L’acidificazione degli oceani è stata soprannominata come il “gemello nascosto” del riscaldamento globale, perché prende origine sempre dalla stessa causa, cioè il rilascio di CO2 in atmosfera. Una volta assorbita dalle acque, questa CO2 diventa acido carbonico che ne abbassa il pH. È un fenomeno lento e apparentemente impercettibile, ma le conseguenze sono gravi, sia sulla vita degli organismi marini sia sulla capacità di sequestro della CO2 da parte dei mari. Questo si appresta a essere il prossimo limite planetario che superiamo, perché siamo vicinissimi alla soglia ritenuta sicura.

Riduzione dello strato di ozono (non superato)

Quella del buco nell’ozono è una storia di successo da cui tuttora possiamo imparare qualcosa. Perché ci dimostra che, quando c’è la volontà e l’unità di intenti, salvaguardare il pianeta diventa possibile; anche rovesciando situazioni che appaiono gravissime. Lo strato di ozono, detto ozonofera, assorbe il 100% dei raggi UVC e il 90% dei raggi UVB emanati dal sole, lasciando passare solo i raggi UVA, essenziali per la vita sulla Terra. Nella seconda metà del Novecento, l’ampia adozione dei gas clorofluorocarburi (CFC) come refrigeranti ha portato questo strato di ozono ad assottigliarsi rapidamente. Con il Protocollo di Montreal, siglato nel 1987, 197 Paesi si sono impegnati a sostituire i CFC all’interno di climatizzatori, frigoriferi, bombolette spray, estintori e simili.
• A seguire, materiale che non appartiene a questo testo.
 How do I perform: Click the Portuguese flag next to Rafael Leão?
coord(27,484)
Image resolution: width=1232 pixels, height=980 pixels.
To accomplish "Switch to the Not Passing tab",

Ha funzionato, tant’è che oggi le condizioni dell’ozono atmosferico non destano preoccupazioni.

Aerosol atmosferici (non superato)

Gli aerosol nell’atmosfera derivano sia da fonti naturali, come incendi ed eruzioni vulcaniche, sia da fonti antropiche, come l’agricoltura e i combustibili fossili. A seconda della loro composizione e del loro colore, queste particelle in sospensione possono avere effetti opposti sul clima, sia raffreddando sia riscaldando l’atmosfera. Ad oggi, questo limite planetario non è stato superato.